#### Your instructions
Render the material starting at the line containing "The image size is (716, 322)." and ending at the line containing "pos(381,101)" as a two-column CSV with the headers instruction and response. Put one row per item, each value in a single quoted field with line breaks replaced by spaces.

>> START Listing

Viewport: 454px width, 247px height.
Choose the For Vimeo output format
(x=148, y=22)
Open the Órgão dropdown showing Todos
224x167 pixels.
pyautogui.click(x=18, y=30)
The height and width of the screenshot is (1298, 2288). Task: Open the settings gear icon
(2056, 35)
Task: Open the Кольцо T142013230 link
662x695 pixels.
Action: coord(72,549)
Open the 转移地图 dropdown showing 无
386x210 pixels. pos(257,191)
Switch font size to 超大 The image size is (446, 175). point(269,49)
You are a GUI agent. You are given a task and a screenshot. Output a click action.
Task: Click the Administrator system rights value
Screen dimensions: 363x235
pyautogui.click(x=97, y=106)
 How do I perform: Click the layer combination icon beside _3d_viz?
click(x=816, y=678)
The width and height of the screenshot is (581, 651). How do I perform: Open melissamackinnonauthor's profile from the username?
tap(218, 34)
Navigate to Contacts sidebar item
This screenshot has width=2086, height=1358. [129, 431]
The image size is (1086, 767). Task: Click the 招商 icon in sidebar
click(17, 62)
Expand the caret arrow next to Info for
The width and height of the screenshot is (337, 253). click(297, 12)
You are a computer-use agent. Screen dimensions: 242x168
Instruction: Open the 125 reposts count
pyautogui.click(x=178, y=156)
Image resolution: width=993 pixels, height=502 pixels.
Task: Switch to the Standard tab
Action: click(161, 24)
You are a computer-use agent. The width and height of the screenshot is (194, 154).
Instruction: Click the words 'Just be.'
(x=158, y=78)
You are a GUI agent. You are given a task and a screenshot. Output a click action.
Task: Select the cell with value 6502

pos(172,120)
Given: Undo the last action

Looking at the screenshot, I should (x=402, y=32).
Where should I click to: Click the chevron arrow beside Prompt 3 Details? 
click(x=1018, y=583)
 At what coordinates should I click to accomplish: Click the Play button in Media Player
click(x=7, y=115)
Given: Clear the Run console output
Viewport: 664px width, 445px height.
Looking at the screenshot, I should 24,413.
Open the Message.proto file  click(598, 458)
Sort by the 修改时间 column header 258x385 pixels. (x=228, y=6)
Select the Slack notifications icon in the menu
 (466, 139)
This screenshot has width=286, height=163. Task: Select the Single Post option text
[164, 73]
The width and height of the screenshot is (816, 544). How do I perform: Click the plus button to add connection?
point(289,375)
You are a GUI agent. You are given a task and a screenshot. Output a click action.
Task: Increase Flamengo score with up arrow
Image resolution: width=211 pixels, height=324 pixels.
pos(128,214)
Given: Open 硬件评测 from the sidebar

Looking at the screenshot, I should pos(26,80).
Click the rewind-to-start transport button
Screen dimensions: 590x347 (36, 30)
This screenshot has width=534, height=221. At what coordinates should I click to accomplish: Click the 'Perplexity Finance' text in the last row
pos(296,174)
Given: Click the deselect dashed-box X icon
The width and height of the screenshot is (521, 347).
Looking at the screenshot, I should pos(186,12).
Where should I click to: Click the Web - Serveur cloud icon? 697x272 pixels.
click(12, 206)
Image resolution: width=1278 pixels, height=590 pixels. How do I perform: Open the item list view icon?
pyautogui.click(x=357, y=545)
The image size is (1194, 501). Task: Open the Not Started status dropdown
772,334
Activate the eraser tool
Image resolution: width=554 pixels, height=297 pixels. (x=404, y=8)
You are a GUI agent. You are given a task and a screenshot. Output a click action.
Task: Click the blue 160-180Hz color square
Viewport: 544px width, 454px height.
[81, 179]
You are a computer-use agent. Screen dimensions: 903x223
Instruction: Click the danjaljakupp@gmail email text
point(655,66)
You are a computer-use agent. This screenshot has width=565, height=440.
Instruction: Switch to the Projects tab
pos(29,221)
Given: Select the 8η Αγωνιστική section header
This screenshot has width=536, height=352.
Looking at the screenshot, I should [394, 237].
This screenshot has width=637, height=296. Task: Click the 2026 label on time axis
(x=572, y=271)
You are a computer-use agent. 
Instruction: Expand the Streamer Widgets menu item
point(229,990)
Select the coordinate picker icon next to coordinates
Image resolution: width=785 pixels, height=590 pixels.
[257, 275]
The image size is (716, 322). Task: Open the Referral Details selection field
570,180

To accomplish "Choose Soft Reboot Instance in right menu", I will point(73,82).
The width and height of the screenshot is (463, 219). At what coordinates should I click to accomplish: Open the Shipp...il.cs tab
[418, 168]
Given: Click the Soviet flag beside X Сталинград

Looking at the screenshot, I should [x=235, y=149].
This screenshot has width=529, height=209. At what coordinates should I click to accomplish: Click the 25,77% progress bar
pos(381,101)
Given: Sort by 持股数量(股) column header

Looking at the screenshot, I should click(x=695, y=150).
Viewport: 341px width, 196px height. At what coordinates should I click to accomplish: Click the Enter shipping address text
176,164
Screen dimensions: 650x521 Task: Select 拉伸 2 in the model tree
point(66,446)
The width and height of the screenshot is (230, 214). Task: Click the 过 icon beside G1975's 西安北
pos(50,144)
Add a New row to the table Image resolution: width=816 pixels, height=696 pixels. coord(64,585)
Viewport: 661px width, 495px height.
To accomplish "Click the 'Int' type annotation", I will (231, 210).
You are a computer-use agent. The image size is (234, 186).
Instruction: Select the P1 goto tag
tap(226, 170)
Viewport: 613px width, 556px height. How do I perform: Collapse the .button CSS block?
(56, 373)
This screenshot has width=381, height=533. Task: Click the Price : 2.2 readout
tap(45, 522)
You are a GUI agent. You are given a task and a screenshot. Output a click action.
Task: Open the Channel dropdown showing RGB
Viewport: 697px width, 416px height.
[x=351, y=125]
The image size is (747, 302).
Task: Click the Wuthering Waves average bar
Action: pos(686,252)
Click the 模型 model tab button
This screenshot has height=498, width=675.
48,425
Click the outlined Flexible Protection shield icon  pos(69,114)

>> END Listing

#### The answer
instruction,response
"The image size is (716, 322). Task: Open the Referral Details selection field","570,180"
"To accomplish ""Choose Soft Reboot Instance in right menu"",","I will point(73,82)."
"The width and height of the screenshot is (463, 219). At what coordinates should I click to accomplish: Open the Shipp...il.cs tab","[418, 168]"
"Given: Click the Soviet flag beside X Сталинград","Looking at the screenshot, I should [x=235, y=149]."
"This screenshot has width=529, height=209. At what coordinates should I click to accomplish: Click the 25,77% progress bar","pos(381,101)"